Would you please output, word for word, the span of the listing below that opens on the line containing "You are a GUI" and closes on the line containing "Live Markets"? Include both ends and nothing more.
[GIVEN DATA Boundary: Start]
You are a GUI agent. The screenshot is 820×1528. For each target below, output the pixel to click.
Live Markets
[GIVEN DATA Boundary: End]
[GIVEN DATA Boundary: Start]
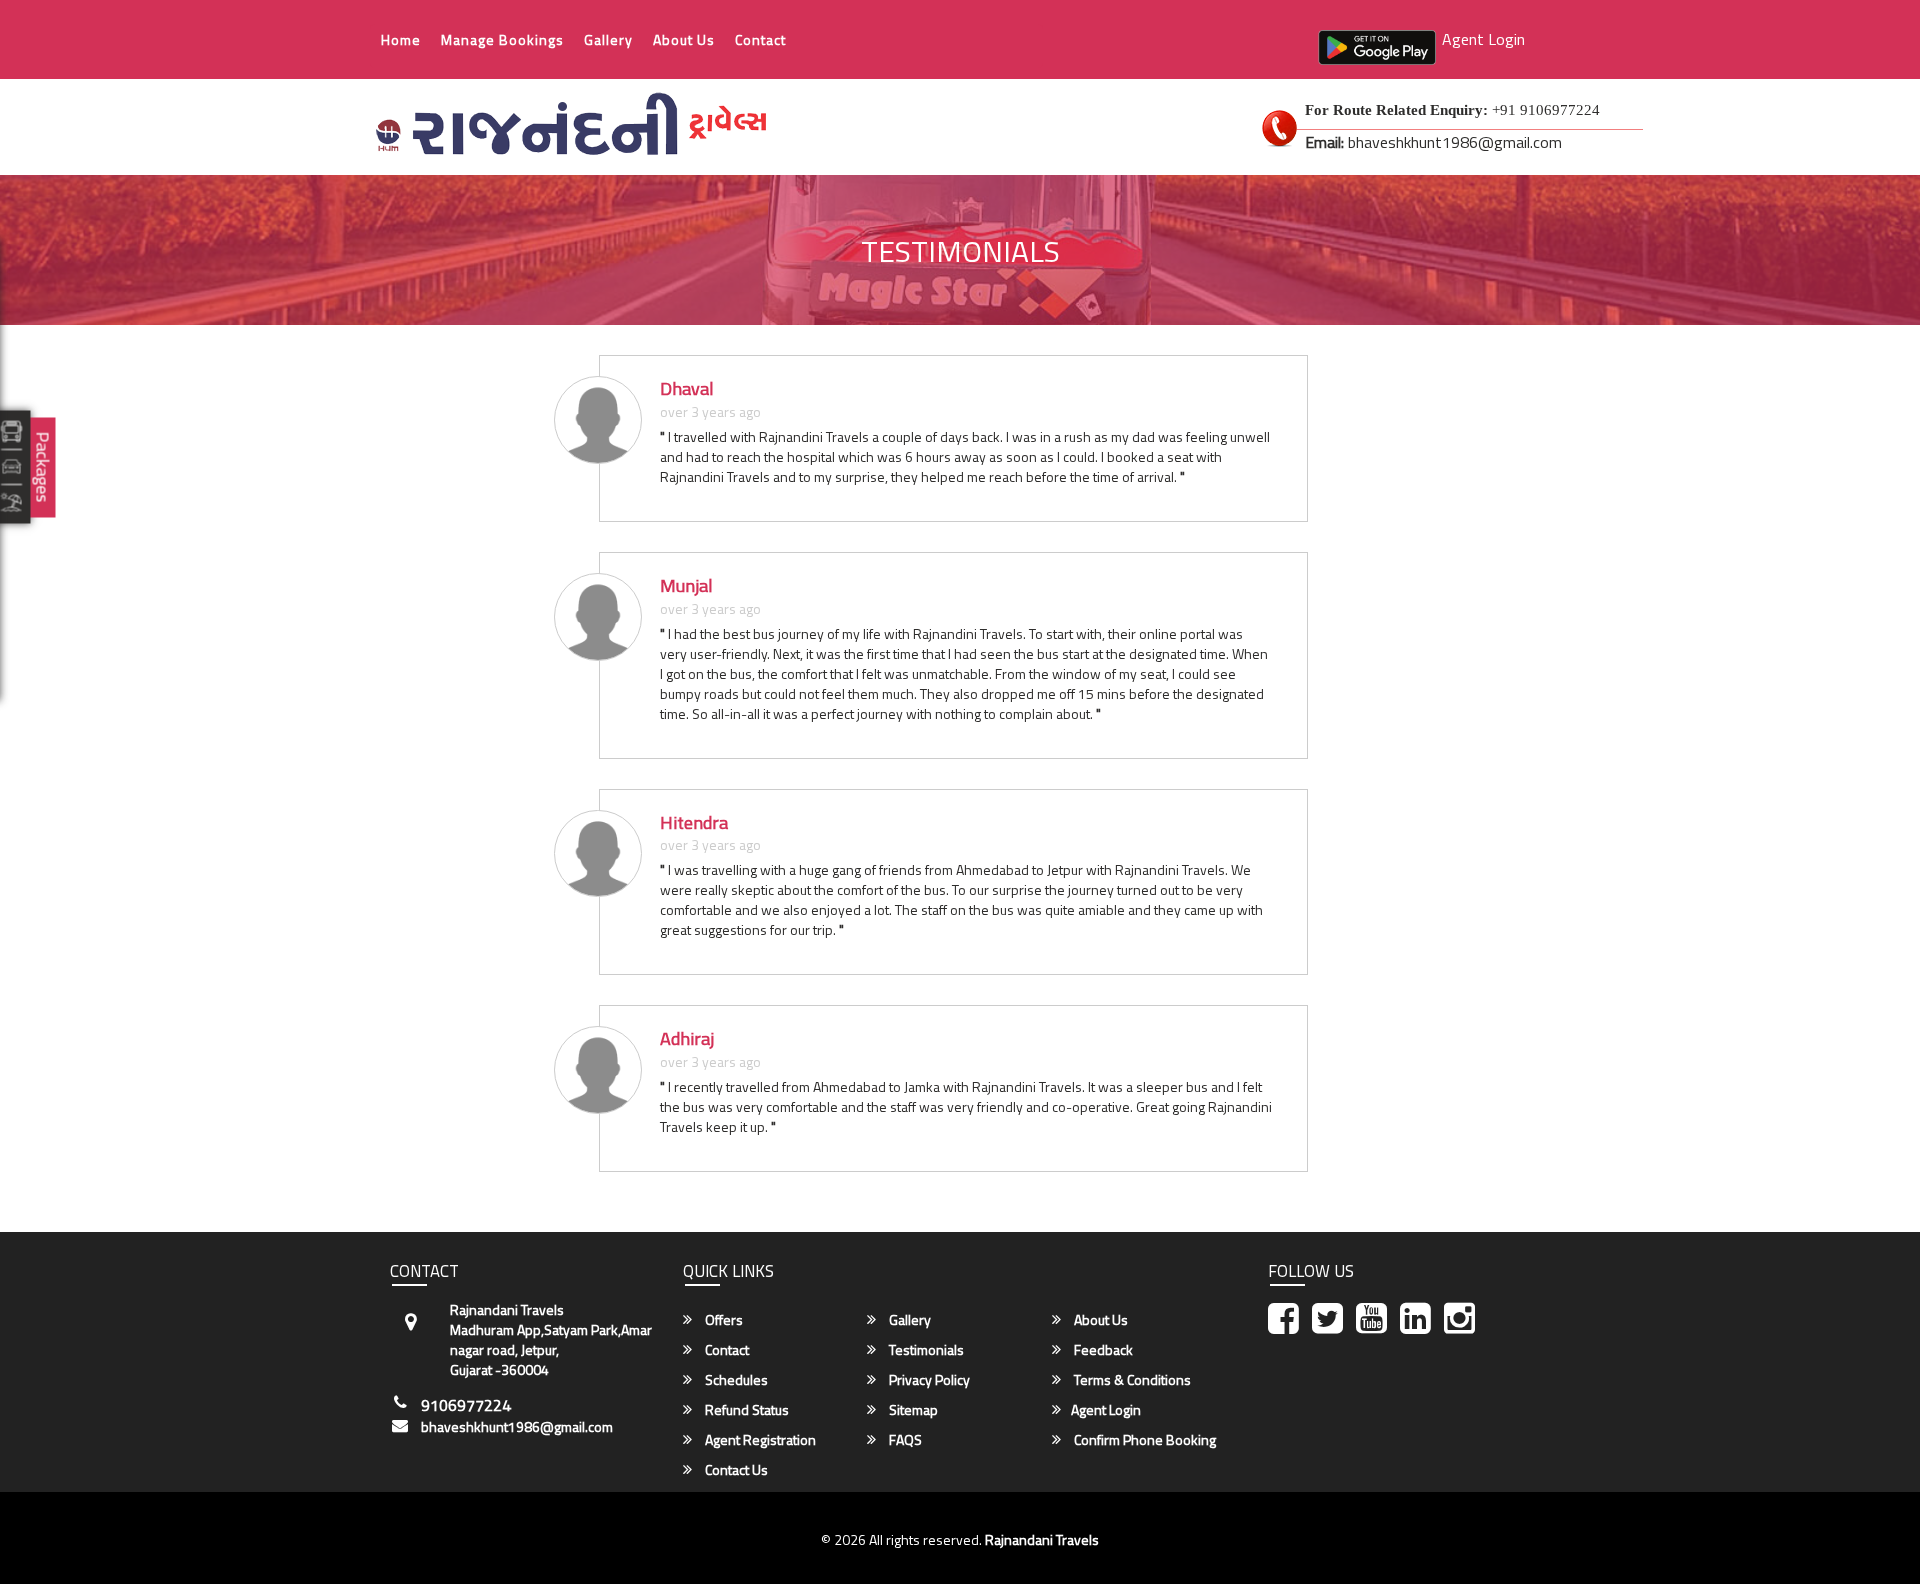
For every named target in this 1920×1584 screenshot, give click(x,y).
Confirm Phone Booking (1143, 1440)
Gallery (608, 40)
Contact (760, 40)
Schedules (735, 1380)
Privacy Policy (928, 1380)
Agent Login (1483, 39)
[GIVEN DATA Boundary: End]
[GIVEN DATA Boundary: Start]
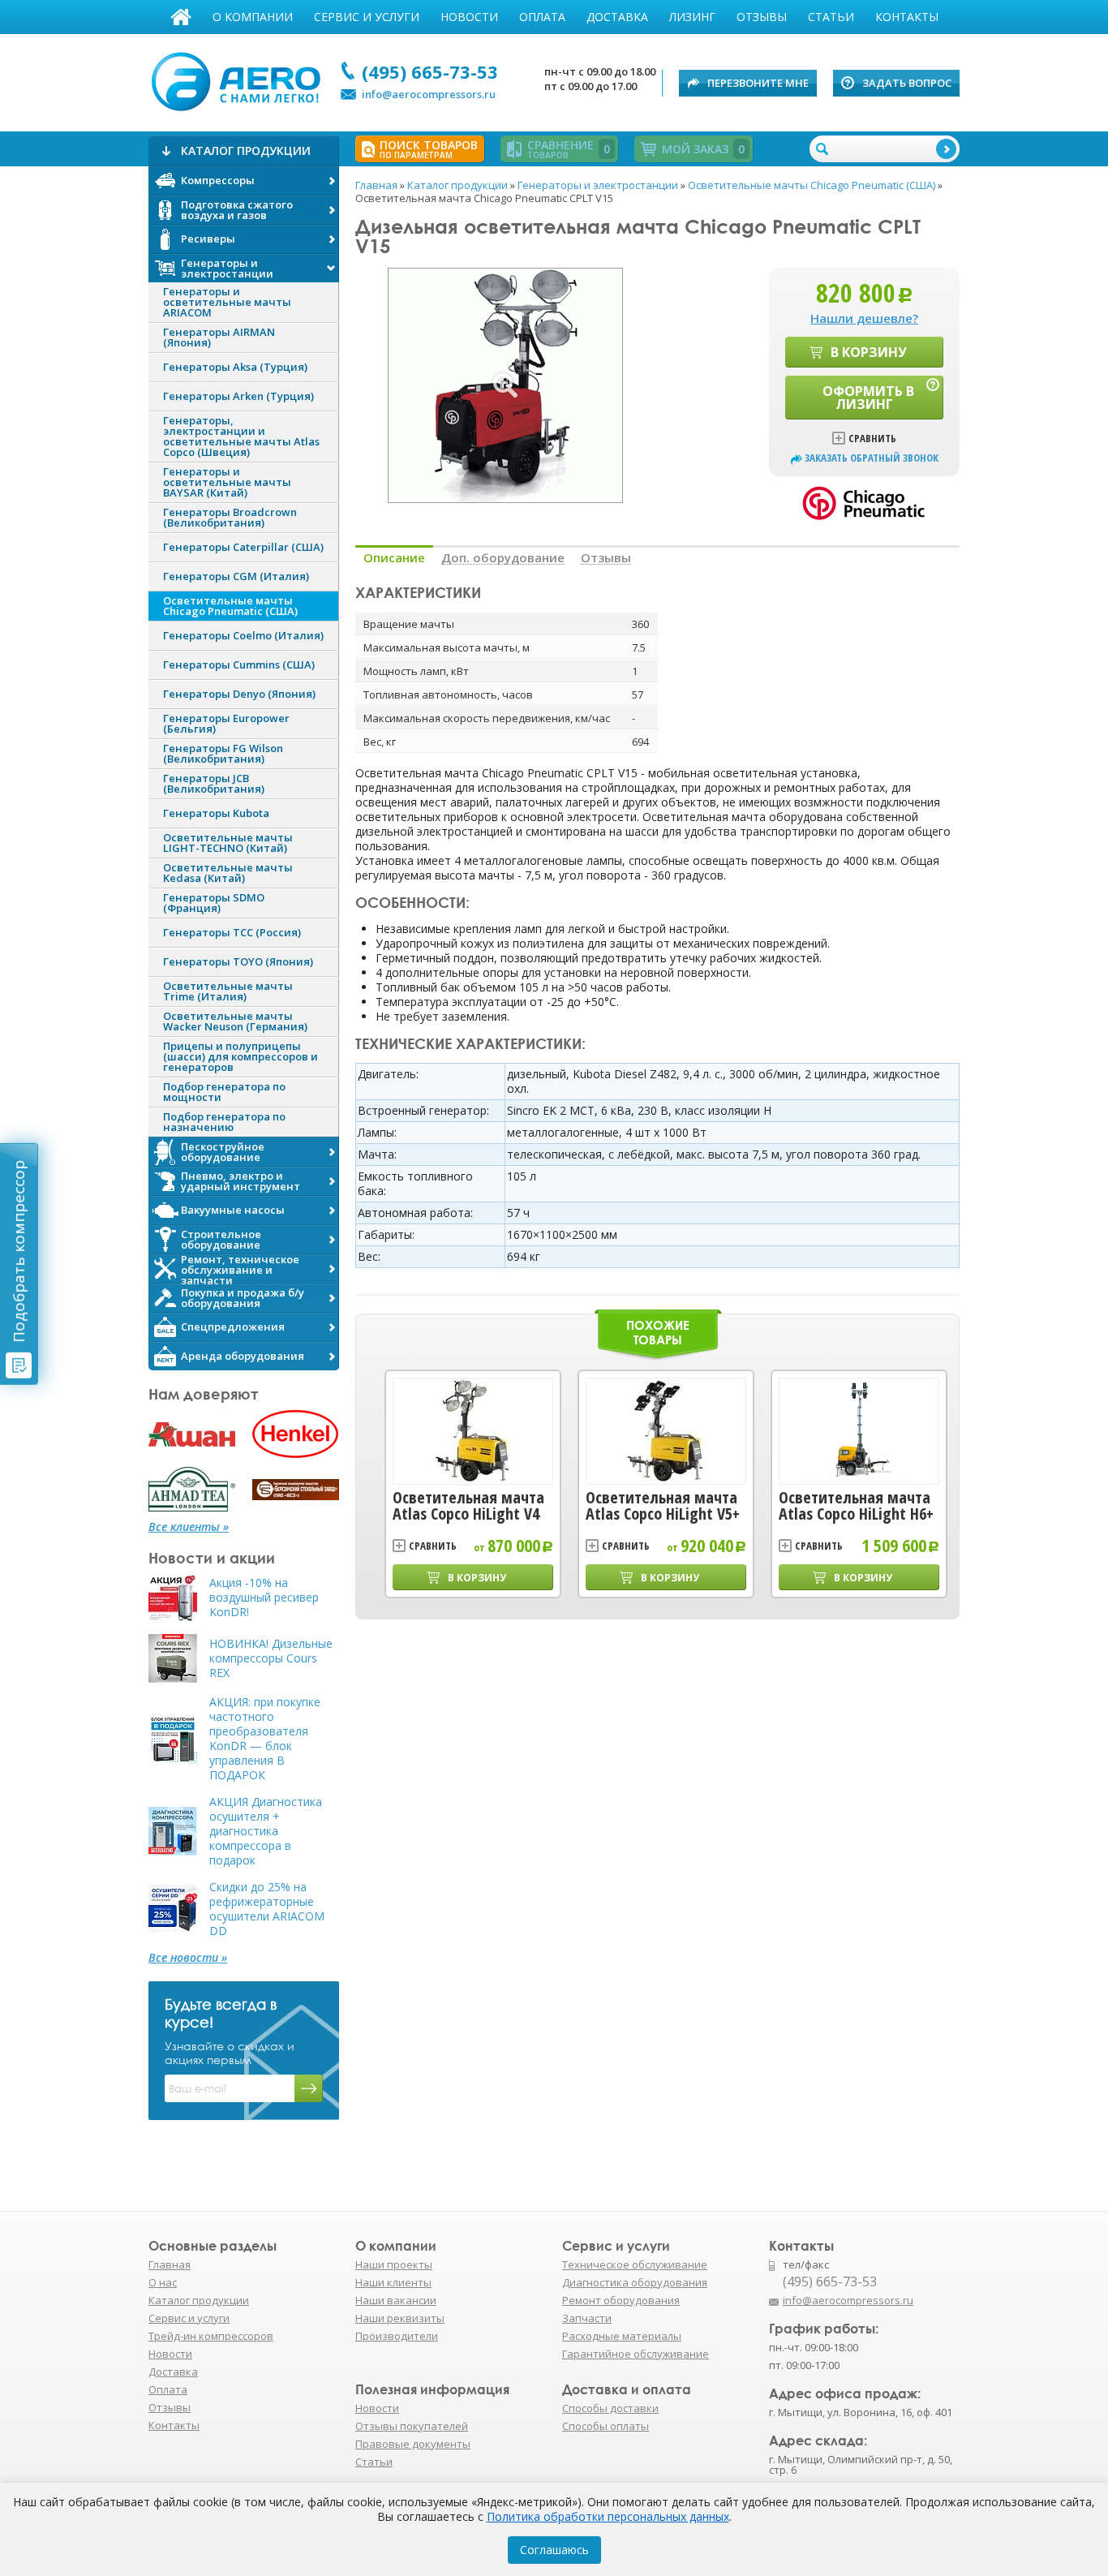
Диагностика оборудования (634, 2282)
[GIVEN DATA Boundary: End]
**OUTPUT BELOW:**
You are a GUI agent. The screenshot is 820×1528. For each target below, output the pixel to click.
Live Markets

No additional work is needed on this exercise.